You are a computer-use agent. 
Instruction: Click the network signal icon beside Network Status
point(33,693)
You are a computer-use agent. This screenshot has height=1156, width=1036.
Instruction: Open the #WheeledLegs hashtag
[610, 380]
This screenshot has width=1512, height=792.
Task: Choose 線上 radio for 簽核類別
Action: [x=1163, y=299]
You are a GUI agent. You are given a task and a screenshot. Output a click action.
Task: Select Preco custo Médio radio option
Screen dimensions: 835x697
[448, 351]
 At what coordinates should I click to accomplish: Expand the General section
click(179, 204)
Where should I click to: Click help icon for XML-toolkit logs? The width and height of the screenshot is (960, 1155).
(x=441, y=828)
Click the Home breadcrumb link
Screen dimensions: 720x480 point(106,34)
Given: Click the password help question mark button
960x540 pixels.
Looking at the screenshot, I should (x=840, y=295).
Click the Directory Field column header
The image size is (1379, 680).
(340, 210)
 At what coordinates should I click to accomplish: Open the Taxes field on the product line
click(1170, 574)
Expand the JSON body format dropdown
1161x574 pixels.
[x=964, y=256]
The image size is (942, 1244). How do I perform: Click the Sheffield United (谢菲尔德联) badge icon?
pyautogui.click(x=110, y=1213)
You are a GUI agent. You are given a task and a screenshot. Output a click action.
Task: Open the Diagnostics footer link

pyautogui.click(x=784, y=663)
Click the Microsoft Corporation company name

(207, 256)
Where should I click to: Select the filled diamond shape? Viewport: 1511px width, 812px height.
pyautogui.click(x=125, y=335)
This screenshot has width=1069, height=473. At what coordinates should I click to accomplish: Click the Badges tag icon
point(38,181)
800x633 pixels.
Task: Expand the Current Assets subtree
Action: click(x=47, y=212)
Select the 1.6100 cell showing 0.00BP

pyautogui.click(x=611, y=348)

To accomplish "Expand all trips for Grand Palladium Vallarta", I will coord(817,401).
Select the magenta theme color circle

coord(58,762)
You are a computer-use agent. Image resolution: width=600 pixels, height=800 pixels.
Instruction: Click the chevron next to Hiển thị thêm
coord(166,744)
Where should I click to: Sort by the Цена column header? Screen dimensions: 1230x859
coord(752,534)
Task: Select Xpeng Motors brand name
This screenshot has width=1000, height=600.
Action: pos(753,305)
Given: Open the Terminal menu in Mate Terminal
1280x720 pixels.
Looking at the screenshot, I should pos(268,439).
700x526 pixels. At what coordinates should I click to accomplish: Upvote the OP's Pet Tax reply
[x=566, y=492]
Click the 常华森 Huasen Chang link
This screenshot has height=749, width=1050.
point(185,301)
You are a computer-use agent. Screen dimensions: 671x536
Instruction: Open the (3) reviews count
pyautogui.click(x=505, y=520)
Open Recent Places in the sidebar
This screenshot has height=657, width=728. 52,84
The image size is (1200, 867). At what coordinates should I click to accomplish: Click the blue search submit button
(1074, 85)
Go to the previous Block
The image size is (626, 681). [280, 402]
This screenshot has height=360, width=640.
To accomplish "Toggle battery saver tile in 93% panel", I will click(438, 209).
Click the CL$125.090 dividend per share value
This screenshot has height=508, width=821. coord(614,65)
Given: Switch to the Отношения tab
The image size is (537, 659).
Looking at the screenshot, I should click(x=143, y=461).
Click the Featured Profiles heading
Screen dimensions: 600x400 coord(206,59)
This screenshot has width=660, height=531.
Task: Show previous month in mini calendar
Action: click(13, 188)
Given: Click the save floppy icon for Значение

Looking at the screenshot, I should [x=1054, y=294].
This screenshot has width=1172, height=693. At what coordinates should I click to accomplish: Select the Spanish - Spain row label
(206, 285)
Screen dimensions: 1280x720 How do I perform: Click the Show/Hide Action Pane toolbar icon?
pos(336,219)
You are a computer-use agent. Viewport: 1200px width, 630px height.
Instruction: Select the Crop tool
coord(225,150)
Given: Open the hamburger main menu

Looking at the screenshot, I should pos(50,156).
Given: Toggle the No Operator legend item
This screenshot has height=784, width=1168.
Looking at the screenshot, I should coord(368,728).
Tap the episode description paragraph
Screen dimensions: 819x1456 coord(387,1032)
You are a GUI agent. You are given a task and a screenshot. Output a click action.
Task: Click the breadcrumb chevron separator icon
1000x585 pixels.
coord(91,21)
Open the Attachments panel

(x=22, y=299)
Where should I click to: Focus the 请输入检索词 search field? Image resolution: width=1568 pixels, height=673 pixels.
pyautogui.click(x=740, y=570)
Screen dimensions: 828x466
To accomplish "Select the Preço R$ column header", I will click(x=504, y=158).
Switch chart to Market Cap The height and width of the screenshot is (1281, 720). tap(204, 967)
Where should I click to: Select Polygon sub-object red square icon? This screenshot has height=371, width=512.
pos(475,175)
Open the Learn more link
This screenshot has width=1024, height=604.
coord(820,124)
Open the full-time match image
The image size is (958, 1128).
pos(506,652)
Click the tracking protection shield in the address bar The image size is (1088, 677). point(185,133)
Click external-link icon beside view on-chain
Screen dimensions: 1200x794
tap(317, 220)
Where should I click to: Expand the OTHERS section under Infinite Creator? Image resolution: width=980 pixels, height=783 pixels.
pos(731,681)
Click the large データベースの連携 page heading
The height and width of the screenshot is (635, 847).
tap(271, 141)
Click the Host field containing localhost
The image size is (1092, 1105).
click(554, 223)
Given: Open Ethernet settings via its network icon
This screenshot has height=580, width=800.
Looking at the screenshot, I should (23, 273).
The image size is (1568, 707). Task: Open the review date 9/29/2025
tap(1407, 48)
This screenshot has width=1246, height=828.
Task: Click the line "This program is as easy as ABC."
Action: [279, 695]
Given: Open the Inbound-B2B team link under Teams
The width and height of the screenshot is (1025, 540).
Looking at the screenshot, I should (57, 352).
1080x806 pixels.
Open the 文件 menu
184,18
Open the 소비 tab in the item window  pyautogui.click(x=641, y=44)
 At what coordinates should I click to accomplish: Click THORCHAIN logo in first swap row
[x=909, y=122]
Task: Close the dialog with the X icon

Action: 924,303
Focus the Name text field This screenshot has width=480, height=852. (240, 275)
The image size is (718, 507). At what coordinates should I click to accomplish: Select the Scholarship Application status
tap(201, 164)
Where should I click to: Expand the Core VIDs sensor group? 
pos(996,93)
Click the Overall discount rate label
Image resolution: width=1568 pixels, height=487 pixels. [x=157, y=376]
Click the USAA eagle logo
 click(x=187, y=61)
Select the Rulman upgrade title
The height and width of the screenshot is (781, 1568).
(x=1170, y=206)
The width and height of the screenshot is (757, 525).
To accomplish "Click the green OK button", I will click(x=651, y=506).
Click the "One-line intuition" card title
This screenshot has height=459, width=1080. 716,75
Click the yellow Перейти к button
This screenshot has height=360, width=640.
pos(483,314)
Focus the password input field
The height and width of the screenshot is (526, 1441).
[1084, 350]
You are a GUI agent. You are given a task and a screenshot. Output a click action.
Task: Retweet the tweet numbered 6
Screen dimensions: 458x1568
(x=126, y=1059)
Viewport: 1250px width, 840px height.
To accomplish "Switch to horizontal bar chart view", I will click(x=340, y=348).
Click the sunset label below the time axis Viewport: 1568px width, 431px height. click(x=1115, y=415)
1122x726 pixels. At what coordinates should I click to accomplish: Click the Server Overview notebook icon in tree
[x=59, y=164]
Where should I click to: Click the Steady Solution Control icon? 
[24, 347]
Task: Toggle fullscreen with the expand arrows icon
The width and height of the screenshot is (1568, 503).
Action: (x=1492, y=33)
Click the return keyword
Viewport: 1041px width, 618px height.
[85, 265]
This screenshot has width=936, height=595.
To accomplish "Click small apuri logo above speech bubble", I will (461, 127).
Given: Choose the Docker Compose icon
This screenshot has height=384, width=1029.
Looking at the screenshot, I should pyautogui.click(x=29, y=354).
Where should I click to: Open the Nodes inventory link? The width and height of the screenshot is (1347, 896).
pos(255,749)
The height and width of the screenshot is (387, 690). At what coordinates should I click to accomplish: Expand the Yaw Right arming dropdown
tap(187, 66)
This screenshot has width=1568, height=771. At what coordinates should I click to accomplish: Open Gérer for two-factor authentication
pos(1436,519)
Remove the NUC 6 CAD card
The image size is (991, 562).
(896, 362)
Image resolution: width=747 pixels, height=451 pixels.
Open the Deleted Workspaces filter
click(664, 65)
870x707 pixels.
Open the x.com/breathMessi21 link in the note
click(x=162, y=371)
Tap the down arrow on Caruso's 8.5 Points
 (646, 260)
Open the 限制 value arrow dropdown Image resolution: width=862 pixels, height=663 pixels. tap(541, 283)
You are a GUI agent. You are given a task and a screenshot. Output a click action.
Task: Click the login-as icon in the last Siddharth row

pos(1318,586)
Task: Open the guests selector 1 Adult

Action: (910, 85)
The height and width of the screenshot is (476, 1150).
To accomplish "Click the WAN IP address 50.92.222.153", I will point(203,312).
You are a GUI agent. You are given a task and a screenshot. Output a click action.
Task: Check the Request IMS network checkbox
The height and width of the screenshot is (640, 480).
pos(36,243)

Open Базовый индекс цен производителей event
..............................
Which lines above contain the word "Switch"? Copy each one.

Given: Switch to the Отношения tab
Switch chart to Market Cap The height and width of the screenshot is (1281, 720). tap(204, 967)
To accomplish "Switch to horizontal bar chart view", I will click(x=340, y=348).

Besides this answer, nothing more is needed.